投稿: rider | 2007年5月17日 (木) 11時07分
フジテレビが報道を流していたとは、初耳だ。
何かの間違いではあるまいか?
投稿: cameraman | 2007年5月14日 (月) 19時04分
同感です。
櫻井よしこも調子いい事言ってても所詮は売国右翼だったわけですね。
失望しました。
投稿: とーりすがり | 2007年5月14日 (月) 12時00分
全く同感です。
BSE問題がまだ何の解決もしていないというのに、こんな番組作る事自体信じられない。
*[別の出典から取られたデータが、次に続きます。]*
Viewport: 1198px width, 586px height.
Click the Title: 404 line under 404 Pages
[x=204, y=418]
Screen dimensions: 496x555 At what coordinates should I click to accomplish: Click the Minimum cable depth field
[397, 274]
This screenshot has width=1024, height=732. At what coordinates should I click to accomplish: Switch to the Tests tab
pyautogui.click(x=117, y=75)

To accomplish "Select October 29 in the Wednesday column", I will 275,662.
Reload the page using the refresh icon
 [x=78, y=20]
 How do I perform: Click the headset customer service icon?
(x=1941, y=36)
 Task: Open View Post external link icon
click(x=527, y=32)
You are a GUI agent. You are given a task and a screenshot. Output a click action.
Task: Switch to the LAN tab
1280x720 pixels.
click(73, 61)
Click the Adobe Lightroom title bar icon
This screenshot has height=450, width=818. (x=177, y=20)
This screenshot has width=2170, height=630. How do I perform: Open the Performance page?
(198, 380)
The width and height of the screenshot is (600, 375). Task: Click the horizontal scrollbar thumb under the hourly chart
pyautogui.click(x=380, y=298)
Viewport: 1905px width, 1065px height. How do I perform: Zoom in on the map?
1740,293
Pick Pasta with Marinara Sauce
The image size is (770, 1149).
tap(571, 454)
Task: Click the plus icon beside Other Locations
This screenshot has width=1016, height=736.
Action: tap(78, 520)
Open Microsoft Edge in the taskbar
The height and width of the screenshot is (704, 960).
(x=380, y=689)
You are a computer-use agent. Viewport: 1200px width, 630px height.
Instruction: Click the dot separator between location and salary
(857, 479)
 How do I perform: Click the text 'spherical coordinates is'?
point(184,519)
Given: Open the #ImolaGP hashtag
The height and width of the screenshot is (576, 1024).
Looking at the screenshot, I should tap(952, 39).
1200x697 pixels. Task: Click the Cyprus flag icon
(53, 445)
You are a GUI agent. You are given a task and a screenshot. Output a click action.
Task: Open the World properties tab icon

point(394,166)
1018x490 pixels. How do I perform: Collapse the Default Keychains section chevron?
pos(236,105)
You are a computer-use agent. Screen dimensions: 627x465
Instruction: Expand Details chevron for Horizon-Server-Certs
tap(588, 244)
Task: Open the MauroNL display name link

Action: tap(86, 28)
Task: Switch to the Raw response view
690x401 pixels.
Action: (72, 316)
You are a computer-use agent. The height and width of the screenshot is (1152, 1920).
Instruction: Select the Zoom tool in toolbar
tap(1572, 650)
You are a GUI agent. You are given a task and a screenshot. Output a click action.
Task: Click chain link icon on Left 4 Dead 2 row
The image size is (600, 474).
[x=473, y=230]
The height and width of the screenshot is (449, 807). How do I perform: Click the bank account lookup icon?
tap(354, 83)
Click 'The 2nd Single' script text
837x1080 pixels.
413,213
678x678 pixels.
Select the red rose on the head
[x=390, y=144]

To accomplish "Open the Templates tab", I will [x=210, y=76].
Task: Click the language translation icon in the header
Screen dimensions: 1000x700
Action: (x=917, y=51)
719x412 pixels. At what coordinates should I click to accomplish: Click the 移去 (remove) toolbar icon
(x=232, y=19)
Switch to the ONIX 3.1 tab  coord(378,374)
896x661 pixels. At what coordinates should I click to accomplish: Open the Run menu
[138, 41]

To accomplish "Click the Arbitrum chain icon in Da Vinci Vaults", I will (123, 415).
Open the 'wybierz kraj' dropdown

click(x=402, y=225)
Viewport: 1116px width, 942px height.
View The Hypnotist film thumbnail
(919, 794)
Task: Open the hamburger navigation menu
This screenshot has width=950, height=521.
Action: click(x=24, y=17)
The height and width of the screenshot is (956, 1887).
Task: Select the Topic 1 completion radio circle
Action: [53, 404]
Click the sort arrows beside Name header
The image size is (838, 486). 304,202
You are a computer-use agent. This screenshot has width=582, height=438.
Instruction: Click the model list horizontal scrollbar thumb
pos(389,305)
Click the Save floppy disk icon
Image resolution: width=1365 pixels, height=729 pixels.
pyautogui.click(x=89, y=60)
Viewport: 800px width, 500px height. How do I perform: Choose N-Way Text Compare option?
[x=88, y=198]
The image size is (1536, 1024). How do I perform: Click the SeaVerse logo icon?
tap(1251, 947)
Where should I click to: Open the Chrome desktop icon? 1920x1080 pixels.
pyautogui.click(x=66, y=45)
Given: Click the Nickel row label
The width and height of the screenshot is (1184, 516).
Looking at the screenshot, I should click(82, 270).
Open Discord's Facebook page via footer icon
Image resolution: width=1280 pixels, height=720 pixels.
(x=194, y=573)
二人の女性キャスターと一人のコメンテーターには、少なからず好感を抱いていたのですが、
所詮、大手TV局の僕にすぎなかったと感じざるを得ません。
そもそも牛肉を食べるという事は、ほ乳動物の命をいただく事であり、人間のために
身を捧げる牛たちの気持ちになった事があるのだろうか?
感謝の気持ちなど微塵もなく、ただ肉をとる目的だけで、肉骨粉を食わせて育てるような
経済優先の考え方自体が問題の根源にあるのではないんでしょうか。
BSE問題なども、すべてそれの延長線上にあるんじゃないですか?。
本来ならその辺をテーマに報道番組を作るべきでしょう。まったく憤懣やる方なしです。